Rwanda has an aggressive circumcision program, launched after studies confirmed that male circumcision can be 50 to 60 percent effective in preventing the transmission of HIV. On a lazy weekday, dozens of young men wait in a long line outside the circumcision clinic of the Gahini Health Center, which operates on 25 men a day, in Rwanda’s Kayonsa region. The patients are also educated on condom use as part of the circumcision program launched in October 2010 in the country’s HIV/AIDS prevention campaign.
Rwandan men are flocking to clinics, for the operation’s value is not limited to its potential benefits in hindering HIV transmission. Many women want their partners to be circumcised.
Amos Ruhigira (27) and Faustin Kwizera (20) are lying on a comfortable mat placed on the floor outside the circumcision room of the center in Gahini. They have just had the operation, and are taking a break lying down in their green hospital gowns. “I came here because I heard it protects against infection,” says Ruhigira. “I will also use a condom,” says Kwizera, who came after a friend recommended him to the clinic.
Jonathan Habyerimana (20) is waiting outside the center. He heard about the benefits of circumcision and its availability free of charge on a radio ad. His parents have also encouraged him.
Working with the people
Marie Therese (45), a nun working at Kivumu Health Center in the western province of Kivumu, explains in detail Rwanda’s performance-based system for health workers. Voluntary health workers, four for each village, are given a bonus of about 1,000 Rwandan francs (less than $2) for every infected person they manage to bring to the clinic.
In addition to the nationwide performance-based system, the Kivumu Center and other centers across the nation work together with witch doctors, such as the 38-year-old Uwanyirigira Zamuda, the healer of the Muhaga village near the clinic.
Zamuda says she specializes in treating skin infections, mental illness and breaking evil curses on people, but she knows when to refer her patients to clinics. She is trained to spot signs of TB, malaria and HIV every year by Ministry of Health officials. She also gets a bonus for the people she refers to the clinic, which is insignificant for Zamuda, who makes $200 per patient cured, but she does not see referring a person she knows she cannot help as losing business. “No, it is not about losing income. It is about helping people,” she says, putting her arm around her 4-year-old daughter, who will be the next healer of Muhaga.

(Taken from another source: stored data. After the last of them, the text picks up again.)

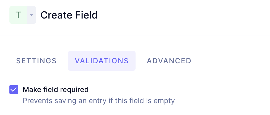Open the field type dropdown arrow
The image size is (270, 115).
pos(32,15)
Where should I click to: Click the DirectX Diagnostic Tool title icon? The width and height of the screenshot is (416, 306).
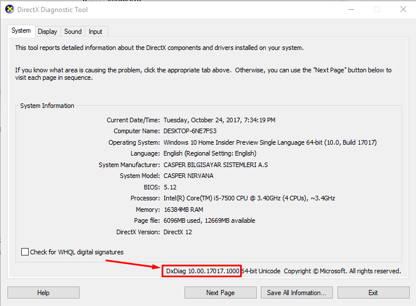click(x=10, y=9)
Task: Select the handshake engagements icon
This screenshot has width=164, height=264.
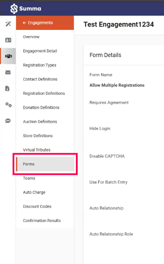Action: click(x=8, y=56)
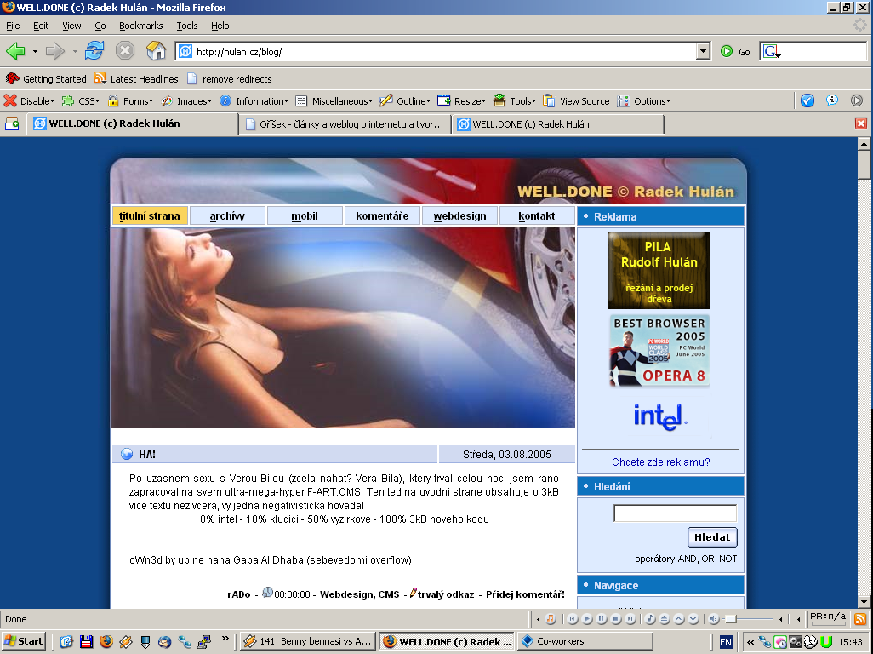Viewport: 873px width, 654px height.
Task: Click the Hledání search text field
Action: [x=675, y=513]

For all the good work they do, the Global Fund, as the panel of independent reviewers noted, might find itself struggling in the following years. Funding from donor governments fell by 10 percent in 2010, according to figures from the Joint United Nations Programme on HIV/AIDS (UNAIDS). Funding from Germany fell by 23 percent, while Spanish funding fell by nearly 40 percent. In addition to improving scrutiny over the usage of funds by the donees, one viable way out could be enlisting new donors, which the Global Fund is already considering. As brutal as it sounds, the lives of millions of people are at stake and turning to prospering nations that have not traditionally been donors could help perpetuate the Global Fund’s life-saving results.